TASK OBJECTIVE -
Please put the lines of the items below into a JSON list of strings, one string per line, with blank lines omitted, starting at the line containing "Given: View third photo in 勇***6's review" and ending at the line containing "point(838,53)".

=====

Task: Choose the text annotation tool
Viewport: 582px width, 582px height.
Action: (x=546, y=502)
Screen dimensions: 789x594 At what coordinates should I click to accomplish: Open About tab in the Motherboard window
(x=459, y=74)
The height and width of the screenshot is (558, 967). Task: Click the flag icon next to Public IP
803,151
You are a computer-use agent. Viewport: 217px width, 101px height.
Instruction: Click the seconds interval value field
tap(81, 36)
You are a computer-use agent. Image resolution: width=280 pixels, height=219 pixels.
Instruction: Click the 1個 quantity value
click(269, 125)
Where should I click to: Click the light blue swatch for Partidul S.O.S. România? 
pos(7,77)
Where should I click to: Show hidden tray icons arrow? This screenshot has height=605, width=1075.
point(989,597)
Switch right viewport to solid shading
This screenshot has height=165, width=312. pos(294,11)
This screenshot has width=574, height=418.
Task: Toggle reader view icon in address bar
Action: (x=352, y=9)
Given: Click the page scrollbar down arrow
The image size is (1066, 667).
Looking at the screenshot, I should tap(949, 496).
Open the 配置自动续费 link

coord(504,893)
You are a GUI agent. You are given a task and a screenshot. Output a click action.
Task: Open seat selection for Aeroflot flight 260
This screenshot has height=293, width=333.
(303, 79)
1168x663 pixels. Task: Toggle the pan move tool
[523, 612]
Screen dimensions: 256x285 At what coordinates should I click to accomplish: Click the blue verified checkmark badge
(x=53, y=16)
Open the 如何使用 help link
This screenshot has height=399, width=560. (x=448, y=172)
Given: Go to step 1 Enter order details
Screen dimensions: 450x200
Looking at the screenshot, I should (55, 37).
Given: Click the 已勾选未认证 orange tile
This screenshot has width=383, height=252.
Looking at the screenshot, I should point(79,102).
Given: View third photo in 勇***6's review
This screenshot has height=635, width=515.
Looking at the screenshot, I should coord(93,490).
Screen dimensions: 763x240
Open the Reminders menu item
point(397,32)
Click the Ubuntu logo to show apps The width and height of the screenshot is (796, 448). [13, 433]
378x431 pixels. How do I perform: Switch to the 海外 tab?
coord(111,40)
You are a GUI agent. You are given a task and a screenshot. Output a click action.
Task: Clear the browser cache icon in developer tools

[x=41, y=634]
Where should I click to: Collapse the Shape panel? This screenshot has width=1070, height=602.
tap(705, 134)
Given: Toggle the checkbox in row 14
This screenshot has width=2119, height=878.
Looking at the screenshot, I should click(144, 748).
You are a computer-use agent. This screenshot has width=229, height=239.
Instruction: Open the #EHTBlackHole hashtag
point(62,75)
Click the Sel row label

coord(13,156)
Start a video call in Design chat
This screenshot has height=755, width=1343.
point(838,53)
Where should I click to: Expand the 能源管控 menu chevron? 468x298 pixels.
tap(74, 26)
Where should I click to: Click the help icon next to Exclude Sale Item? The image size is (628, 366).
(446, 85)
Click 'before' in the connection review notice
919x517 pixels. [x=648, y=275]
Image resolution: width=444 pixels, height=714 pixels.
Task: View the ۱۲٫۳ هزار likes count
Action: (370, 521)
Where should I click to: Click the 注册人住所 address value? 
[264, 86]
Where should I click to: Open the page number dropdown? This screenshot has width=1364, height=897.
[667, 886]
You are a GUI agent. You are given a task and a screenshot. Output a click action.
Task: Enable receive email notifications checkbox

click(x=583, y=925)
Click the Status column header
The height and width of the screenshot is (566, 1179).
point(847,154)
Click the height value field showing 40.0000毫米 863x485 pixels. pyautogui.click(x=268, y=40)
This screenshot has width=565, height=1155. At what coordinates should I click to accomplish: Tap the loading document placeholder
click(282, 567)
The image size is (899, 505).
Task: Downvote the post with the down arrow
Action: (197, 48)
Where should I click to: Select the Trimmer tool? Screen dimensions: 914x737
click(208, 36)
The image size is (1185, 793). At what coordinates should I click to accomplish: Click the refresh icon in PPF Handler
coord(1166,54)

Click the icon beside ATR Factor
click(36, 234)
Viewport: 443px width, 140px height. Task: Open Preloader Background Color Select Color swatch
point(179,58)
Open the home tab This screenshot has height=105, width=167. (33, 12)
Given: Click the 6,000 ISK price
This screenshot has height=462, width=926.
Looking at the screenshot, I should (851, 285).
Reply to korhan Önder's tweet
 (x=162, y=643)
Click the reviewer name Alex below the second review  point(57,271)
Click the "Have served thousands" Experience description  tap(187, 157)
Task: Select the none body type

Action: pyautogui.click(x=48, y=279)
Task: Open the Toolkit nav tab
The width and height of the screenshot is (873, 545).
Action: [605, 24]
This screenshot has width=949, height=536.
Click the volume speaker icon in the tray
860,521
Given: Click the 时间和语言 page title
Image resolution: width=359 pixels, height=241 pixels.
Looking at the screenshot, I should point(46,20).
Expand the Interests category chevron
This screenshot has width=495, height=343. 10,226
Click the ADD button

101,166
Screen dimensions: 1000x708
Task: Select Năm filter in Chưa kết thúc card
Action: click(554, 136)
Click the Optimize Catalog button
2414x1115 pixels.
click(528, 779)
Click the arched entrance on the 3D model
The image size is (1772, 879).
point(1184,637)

=====

PROBLEM SOLUTION -
[
  "Given: View third photo in 勇***6's review",
  "This screenshot has height=635, width=515.",
  "Looking at the screenshot, I should coord(93,490).",
  "Screen dimensions: 763x240",
  "Open the Reminders menu item",
  "point(397,32)",
  "Click the Ubuntu logo to show apps The width and height of the screenshot is (796, 448). [13, 433]",
  "378x431 pixels. How do I perform: Switch to the 海外 tab?",
  "coord(111,40)",
  "You are a GUI agent. You are given a task and a screenshot. Output a click action.",
  "Task: Clear the browser cache icon in developer tools",
  "[x=41, y=634]",
  "Where should I click to: Collapse the Shape panel? This screenshot has width=1070, height=602.",
  "tap(705, 134)",
  "Given: Toggle the checkbox in row 14",
  "This screenshot has width=2119, height=878.",
  "Looking at the screenshot, I should click(144, 748).",
  "You are a computer-use agent. This screenshot has width=229, height=239.",
  "Instruction: Open the #EHTBlackHole hashtag",
  "point(62,75)",
  "Click the Sel row label",
  "coord(13,156)",
  "Start a video call in Design chat",
  "This screenshot has height=755, width=1343.",
  "point(838,53)"
]